Of the records that follow, copy only the lines from the line containing "CGV (29, 1411)" to the line containing "[combobox] (76, 659)", both included, exactly as written.

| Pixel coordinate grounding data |
%%

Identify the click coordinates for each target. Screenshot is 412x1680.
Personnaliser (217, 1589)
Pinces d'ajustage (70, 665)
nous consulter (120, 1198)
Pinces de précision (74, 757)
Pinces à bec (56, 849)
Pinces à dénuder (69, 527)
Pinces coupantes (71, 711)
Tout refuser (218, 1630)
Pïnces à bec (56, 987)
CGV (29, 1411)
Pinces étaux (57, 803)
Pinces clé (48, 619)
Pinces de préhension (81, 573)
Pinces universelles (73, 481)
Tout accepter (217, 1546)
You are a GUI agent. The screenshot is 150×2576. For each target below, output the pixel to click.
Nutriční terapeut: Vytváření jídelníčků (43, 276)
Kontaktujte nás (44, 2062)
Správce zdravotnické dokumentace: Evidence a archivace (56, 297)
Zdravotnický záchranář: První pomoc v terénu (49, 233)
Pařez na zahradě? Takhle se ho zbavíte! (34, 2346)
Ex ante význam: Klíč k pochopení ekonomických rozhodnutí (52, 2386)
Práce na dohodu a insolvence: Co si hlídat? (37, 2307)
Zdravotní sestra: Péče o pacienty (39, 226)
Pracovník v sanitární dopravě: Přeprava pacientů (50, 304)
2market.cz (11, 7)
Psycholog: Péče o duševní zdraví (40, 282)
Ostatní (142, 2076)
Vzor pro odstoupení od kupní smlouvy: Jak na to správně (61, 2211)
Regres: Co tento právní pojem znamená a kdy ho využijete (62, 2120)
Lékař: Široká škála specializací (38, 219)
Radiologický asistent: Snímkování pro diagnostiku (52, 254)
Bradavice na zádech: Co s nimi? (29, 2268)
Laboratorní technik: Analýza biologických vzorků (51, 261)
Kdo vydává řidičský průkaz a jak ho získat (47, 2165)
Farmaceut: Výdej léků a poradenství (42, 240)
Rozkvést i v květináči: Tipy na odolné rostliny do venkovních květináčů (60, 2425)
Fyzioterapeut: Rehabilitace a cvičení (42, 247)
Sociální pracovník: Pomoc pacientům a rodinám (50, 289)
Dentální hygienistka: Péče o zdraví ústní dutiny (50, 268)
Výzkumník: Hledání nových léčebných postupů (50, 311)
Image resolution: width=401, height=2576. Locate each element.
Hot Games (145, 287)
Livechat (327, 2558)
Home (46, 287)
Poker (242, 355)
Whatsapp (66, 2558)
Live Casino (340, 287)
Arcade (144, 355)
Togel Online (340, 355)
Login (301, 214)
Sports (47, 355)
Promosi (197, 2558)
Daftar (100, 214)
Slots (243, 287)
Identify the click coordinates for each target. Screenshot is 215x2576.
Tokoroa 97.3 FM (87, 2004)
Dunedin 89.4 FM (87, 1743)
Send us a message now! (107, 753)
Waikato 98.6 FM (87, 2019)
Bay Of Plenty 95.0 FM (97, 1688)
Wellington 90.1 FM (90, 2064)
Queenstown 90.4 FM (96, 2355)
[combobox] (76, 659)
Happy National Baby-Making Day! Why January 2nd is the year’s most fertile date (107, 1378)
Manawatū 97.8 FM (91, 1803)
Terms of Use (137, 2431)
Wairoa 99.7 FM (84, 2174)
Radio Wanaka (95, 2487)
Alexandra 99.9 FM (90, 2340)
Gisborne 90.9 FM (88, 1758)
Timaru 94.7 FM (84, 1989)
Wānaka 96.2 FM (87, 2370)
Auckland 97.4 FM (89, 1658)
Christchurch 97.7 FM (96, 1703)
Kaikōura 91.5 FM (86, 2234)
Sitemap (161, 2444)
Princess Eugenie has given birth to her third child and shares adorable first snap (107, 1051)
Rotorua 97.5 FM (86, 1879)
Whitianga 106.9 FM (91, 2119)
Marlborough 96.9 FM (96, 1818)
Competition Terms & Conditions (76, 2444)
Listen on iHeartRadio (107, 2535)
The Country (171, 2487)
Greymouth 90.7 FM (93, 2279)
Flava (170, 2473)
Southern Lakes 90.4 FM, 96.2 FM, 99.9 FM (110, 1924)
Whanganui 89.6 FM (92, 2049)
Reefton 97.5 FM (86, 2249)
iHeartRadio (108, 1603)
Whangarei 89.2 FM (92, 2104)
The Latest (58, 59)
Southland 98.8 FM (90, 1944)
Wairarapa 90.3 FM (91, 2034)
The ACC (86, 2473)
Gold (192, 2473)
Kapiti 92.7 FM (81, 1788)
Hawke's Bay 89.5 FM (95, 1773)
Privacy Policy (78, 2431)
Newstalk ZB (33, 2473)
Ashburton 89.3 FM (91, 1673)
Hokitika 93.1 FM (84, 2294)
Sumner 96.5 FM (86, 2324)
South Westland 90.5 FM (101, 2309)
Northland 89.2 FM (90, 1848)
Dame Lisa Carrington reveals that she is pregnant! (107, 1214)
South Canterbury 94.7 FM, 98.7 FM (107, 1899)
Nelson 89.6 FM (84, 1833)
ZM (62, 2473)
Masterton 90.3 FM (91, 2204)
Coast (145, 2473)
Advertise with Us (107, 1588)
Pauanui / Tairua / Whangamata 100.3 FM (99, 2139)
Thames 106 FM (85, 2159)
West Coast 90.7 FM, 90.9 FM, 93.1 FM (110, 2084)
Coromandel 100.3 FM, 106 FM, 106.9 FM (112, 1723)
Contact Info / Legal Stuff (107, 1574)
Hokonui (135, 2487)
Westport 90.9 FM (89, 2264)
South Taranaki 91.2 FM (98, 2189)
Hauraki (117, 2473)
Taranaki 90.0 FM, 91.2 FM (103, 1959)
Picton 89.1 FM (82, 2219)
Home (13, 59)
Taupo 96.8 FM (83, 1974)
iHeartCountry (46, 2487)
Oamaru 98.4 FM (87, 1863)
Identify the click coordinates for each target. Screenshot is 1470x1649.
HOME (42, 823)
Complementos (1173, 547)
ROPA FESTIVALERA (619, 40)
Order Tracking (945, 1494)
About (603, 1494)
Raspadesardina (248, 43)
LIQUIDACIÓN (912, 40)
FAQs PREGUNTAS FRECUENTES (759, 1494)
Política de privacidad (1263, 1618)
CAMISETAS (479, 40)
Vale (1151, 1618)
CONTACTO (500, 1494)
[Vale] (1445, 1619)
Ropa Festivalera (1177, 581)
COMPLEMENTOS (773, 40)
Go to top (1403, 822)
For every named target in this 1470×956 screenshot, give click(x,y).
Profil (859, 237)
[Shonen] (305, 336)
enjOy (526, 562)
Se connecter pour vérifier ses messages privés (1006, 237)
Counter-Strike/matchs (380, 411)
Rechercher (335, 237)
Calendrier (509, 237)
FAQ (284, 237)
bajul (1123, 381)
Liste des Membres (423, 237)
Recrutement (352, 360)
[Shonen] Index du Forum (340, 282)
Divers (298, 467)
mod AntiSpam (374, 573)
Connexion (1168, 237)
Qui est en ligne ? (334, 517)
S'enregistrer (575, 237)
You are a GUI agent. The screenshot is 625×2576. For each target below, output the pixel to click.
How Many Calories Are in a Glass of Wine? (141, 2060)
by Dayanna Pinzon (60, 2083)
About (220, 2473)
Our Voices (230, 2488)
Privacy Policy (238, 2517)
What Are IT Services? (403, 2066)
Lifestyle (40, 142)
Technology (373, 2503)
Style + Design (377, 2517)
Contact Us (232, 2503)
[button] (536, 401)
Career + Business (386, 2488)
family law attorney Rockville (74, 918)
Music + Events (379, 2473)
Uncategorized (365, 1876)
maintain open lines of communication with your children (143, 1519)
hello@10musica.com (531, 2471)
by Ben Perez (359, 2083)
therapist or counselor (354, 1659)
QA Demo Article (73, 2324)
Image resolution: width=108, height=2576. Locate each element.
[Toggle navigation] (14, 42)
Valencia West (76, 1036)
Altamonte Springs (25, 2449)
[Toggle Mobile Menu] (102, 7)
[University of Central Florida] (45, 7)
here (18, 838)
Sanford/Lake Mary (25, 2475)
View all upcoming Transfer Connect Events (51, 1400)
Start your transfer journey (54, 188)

%%

| EXPECTED OUTPUT |
CGV (29, 1411)
Pinces étaux (57, 803)
Pinces clé (48, 619)
Pinces de préhension (81, 573)
Pinces universelles (73, 481)
Tout accepter (217, 1546)
You are a GUI agent. The screenshot is 150×2576. For each target below, output the pixel to click.
Nutriční terapeut: Vytváření jídelníčků (43, 276)
Kontaktujte nás (44, 2062)
Správce zdravotnické dokumentace: Evidence a archivace (56, 297)
Zdravotnický záchranář: První pomoc v terénu (49, 233)
Pařez na zahradě? Takhle se ho zbavíte! (34, 2346)
Ex ante význam: Klíč k pochopení ekonomických rozhodnutí (52, 2386)
Práce na dohodu a insolvence: Co si hlídat? (37, 2307)
Zdravotní sestra: Péče o pacienty (39, 226)
Pracovník v sanitární dopravě: Přeprava pacientů (50, 304)
2market.cz (11, 7)
Psycholog: Péče o duševní zdraví (40, 282)
Ostatní (142, 2076)
Vzor pro odstoupení od kupní smlouvy: Jak na to správně (61, 2211)
Regres: Co tento právní pojem znamená a kdy ho využijete (62, 2120)
Lékař: Široká škála specializací (38, 219)
Radiologický asistent: Snímkování pro diagnostiku (52, 254)
Bradavice na zádech: Co s nimi? (29, 2268)
Laboratorní technik: Analýza biologických vzorků (51, 261)
Kdo vydává řidičský průkaz a jak ho získat (47, 2165)
Farmaceut: Výdej léků a poradenství (42, 240)
Rozkvést i v květináči: Tipy na odolné rostliny do venkovních květináčů (60, 2425)
Fyzioterapeut: Rehabilitace a cvičení (42, 247)
Sociální pracovník: Pomoc pacientům a rodinám (50, 289)
Dentální hygienistka: Péče o zdraví ústní dutiny (50, 268)
Výzkumník: Hledání nových léčebných postupů (50, 311)
Image resolution: width=401, height=2576. Locate each element.
Hot Games (145, 287)
Livechat (327, 2558)
Home (46, 287)
Poker (242, 355)
Whatsapp (66, 2558)
Live Casino (340, 287)
Arcade (144, 355)
Togel Online (340, 355)
Login (301, 214)
Sports (47, 355)
Promosi (197, 2558)
Daftar (100, 214)
Slots (243, 287)
Identify the click coordinates for each target. Screenshot is 215x2576.
Tokoroa 97.3 FM (87, 2004)
Dunedin 89.4 FM (87, 1743)
Send us a message now! (107, 753)
Waikato 98.6 FM (87, 2019)
Bay Of Plenty 95.0 FM (97, 1688)
Wellington 90.1 FM (90, 2064)
Queenstown 90.4 FM (96, 2355)
[combobox] (76, 659)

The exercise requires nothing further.